Estás consultando la documentación de Apigee y Apigee Hybrid.
Consulta la documentación de
Apigee Edge.
La política RegularExpressionProtection define expresiones regulares que se evalúan en tiempo de ejecución en los parámetros de entrada o las variables de flujo. Normalmente, esta política se usa para protegerse frente a amenazas de contenido, como la inyección de SQL o JavaScript, o para comprobar si los parámetros de solicitud están mal formados, como las direcciones de correo o las URLs.
Las expresiones regulares se pueden definir para rutas de solicitudes, parámetros de consulta, parámetros de formulario, encabezados, elementos XML (en una carga útil XML definida mediante XPath) y atributos de objetos JSON (en una carga útil JSON definida mediante JSONPath).
La siguiente política de RegularExpressionProtection protege el backend frente a ataques de inyección de SQL:
<!-- /antipatterns/examples/greedy-1.xml --> <RegularExpressionProtection async="false" continueOnError="false" enabled="true" name="RegexProtection"> <DisplayName>RegexProtection</DisplayName> <Properties/> <Source>request</Source> <IgnoreUnresolvedVariables>false</IgnoreUnresolvedVariables> <QueryParam name="query"> <Pattern>[\s]*(?i)((delete)|(exec)|(drop\s*table)| (insert)|(shutdown)|(update)|(\bor\b))</Pattern> </QueryParam> </RegularExpressionProtection>
Antipatrón
Los cuantificadores predeterminados (*, + y ?) son de naturaleza ávida: empiezan a buscar coincidencias con la secuencia más larga posible. Si no se encuentra ninguna coincidencia, retroceden gradualmente para intentar encontrar el patrón. Si la cadena resultante que coincide con el patrón es muy corta, usar cuantificadores ávidos puede llevar más tiempo del necesario.
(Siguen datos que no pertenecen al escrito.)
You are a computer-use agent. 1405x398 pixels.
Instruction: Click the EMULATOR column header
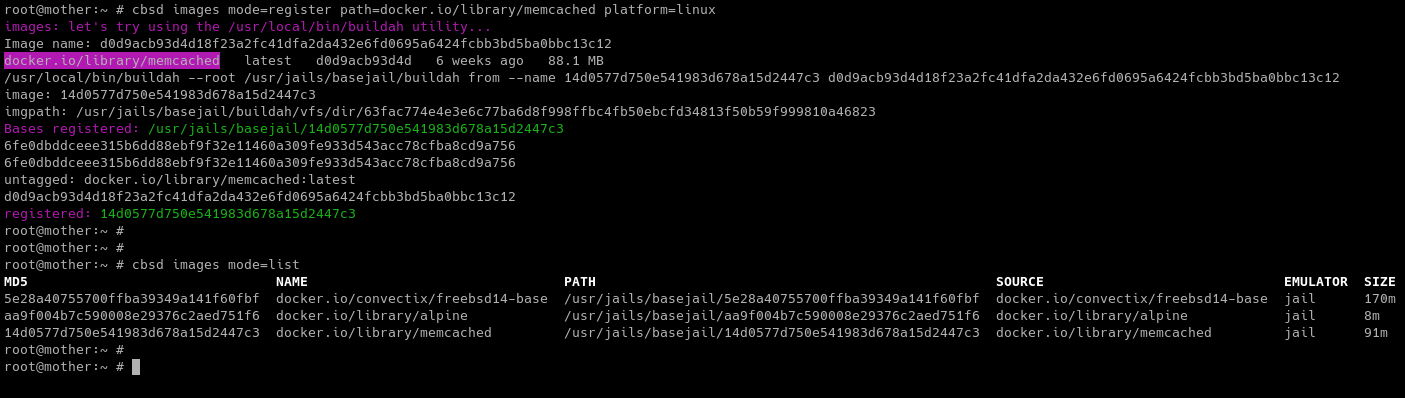pyautogui.click(x=1316, y=282)
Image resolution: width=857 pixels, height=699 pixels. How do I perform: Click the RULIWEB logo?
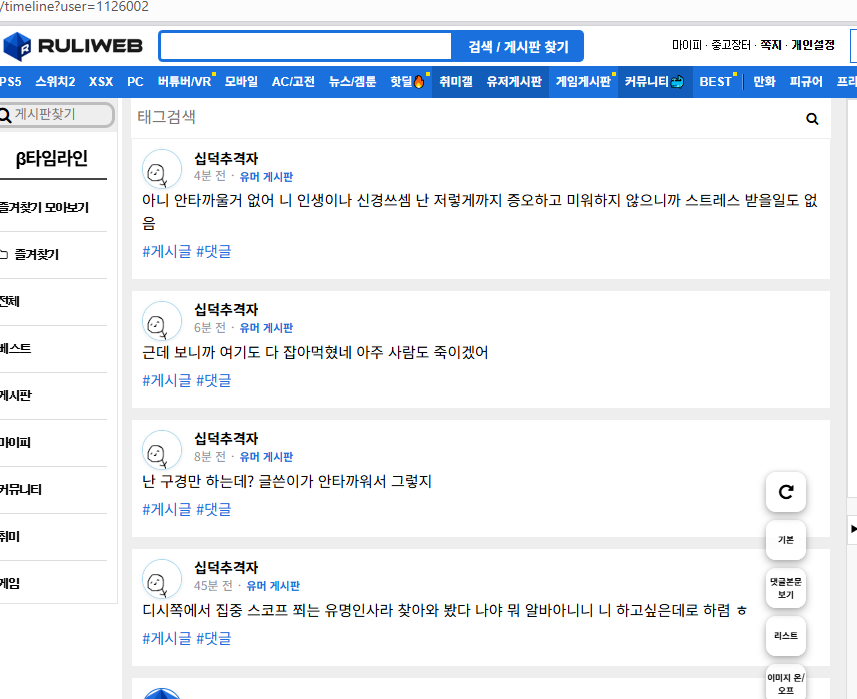73,46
Esto es especialmente cierto si la carga útil es grande (decenas o cientos de KB).
En la siguiente expresión de ejemplo se usan varias instancias de .*, que son operadores ávidos:
<Pattern>.*Exception in thread.*</Pattern>
En este ejemplo, la política RegularExpressionProtection intenta primero encontrar la secuencia más larga posible, es decir, la cadena completa. Si no se encuentra ninguna coincidencia, la política retrocede gradualmente. Si la cadena coincidente está cerca del principio o de la mitad de la carga útil, usar un cuantificador ávido como .* puede llevar mucho más tiempo y potencia de procesamiento que los cuantificadores reacios, como .*?, o los cuantificadores posesivos, como .*+ (que se usan con menos frecuencia).
Los cuantificadores reacios (como X*?, X+? y X??) empiezan intentando buscar una coincidencia de un solo carácter desde el principio de la carga útil y van añadiendo caracteres gradualmente.
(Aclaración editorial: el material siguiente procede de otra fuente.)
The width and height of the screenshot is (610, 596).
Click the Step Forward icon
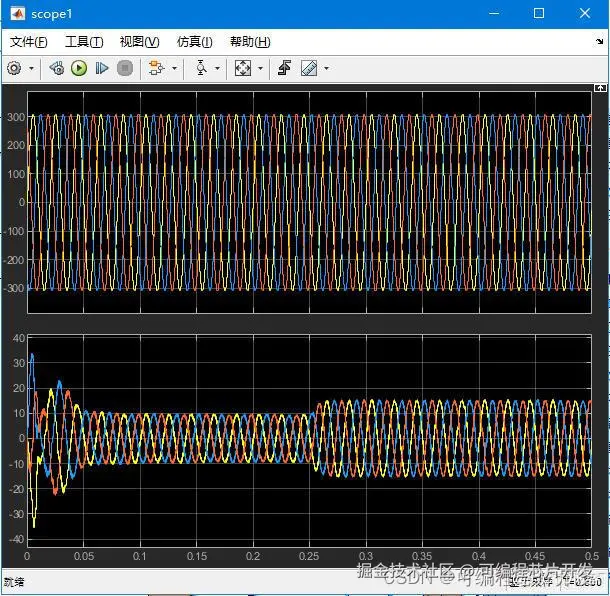pyautogui.click(x=101, y=68)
Los cuantificadores posesivos (como X?+, X*+ y X++) intentan encontrar coincidencias en toda la carga útil solo una vez.
Teniendo en cuenta el siguiente texto de ejemplo para el patrón anterior:
Hello this is a sample text with Exception in thread with lot of text after the Exception text.
En este caso, usar el .* ávido no es eficiente. El patrón
.*Exception in thread.* tarda 141 pasos en coincidir. Si hubieras usado el patrón
.*?Exception in thread.* (que usa un cuantificador reacio), el resultado sería de solo 55 pasos.
Impacto
Si se usan cuantificadores expansivos, como comodines (*), con la política RegularExpressionProtection, se pueden producir los siguientes problemas:
- Un aumento de la latencia general de las solicitudes a la API para una carga útil de tamaño moderado (hasta 1 MB)
- Más tiempo para completar la ejecución de la política RegularExpressionProtection
- Las solicitudes a la API con cargas útiles grandes (> 1 MB) fallan con errores de tiempo de espera de la puerta de enlace 504 si se agota el periodo de tiempo de espera predefinido en el router de Apigee
- Uso elevado de la CPU en los procesadores de mensajes debido a la gran cantidad de procesamiento, lo que puede afectar a otras solicitudes a la API.
Práctica recomendada
- Evita usar cuantificadores expansivos, como
.*, en expresiones regulares con la política RegularExpressionProtection. En su lugar, utiliza cuantificadores reacios, como.*?, o cuantificadores posesivos, como.*+(menos habitual), siempre que sea posible.